— What the exercise asks —
Leaving out the images, transcribe every record below exactly.

[Saved data entries]
"""
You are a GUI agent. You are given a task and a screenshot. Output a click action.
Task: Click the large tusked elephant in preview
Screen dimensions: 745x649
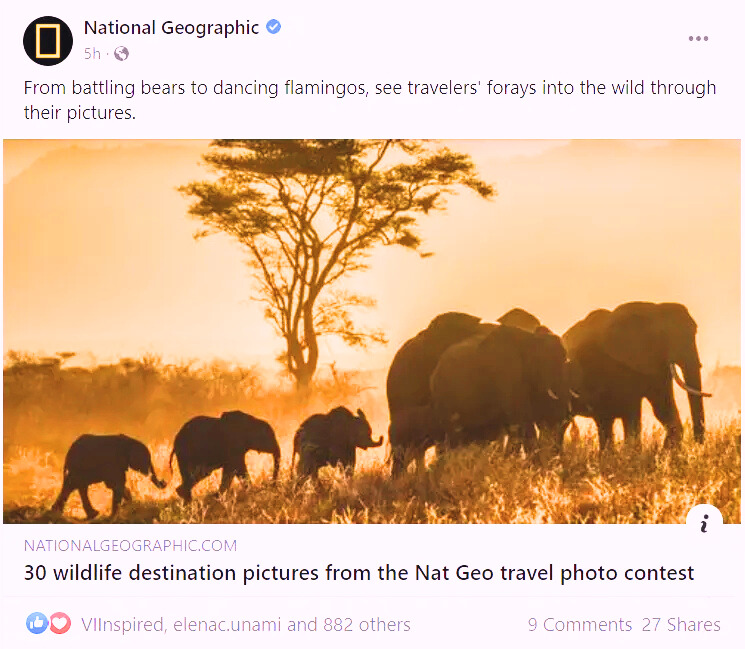pyautogui.click(x=637, y=373)
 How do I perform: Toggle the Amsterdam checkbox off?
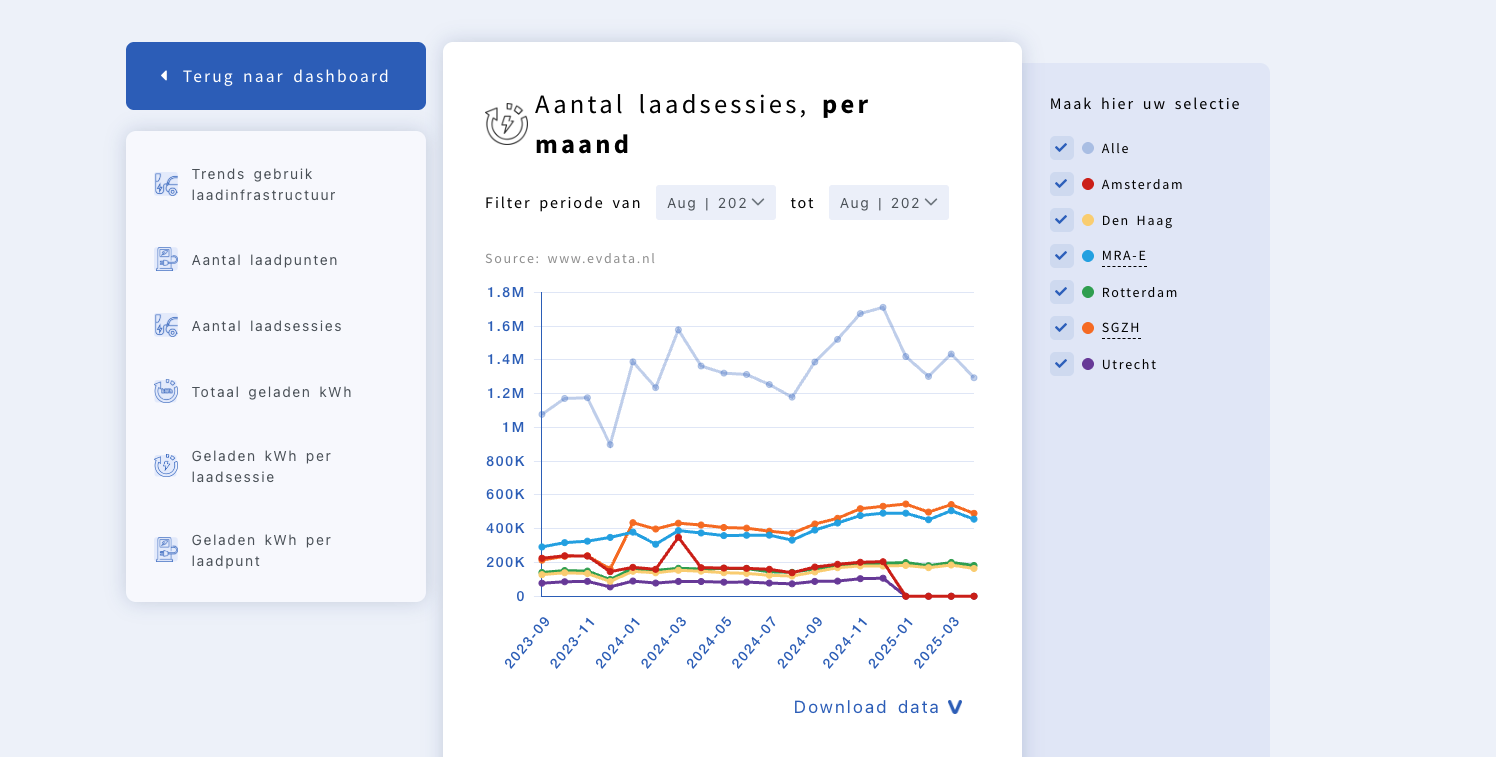point(1061,184)
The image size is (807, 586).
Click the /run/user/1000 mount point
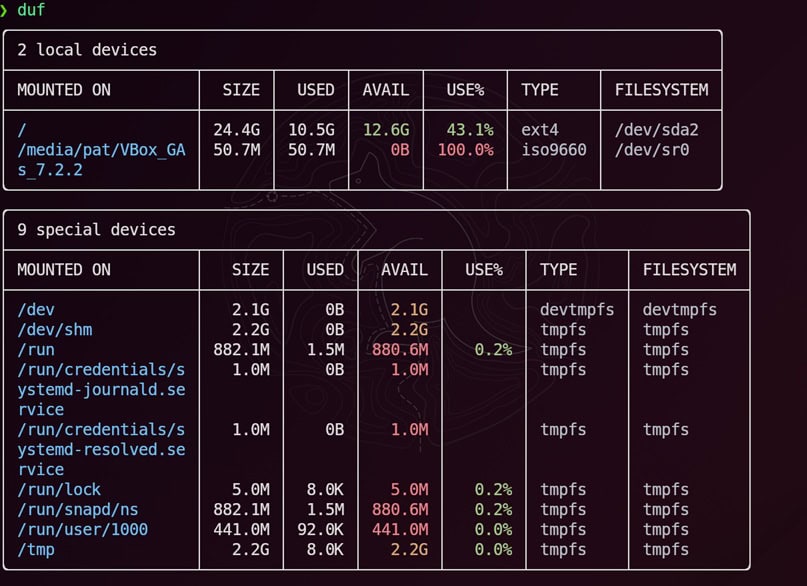82,530
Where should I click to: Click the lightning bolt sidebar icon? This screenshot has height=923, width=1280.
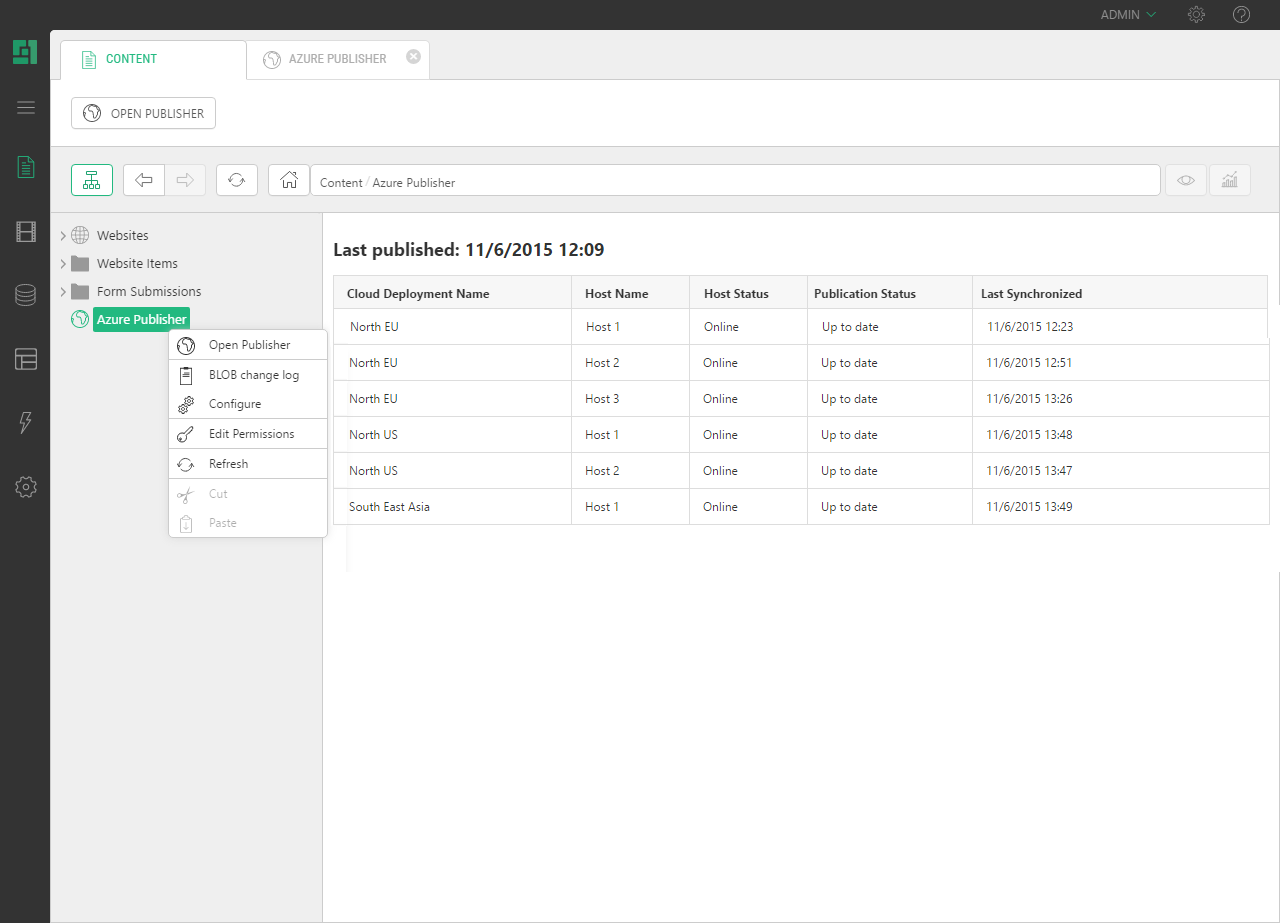[x=26, y=423]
"""
— Response to this task —
You are a GUI agent. You are given a task and a screenshot. Output a click action.
Task: Click the large tusked elephant in preview
Screen dimensions: 745x649
pyautogui.click(x=637, y=373)
 How do I perform: Toggle the Amsterdam checkbox off?
point(1061,184)
The image size is (807, 586).
Click the /run/user/1000 mount point
82,530
Where should I click to: Click the lightning bolt sidebar icon? This screenshot has height=923, width=1280.
[x=26, y=423]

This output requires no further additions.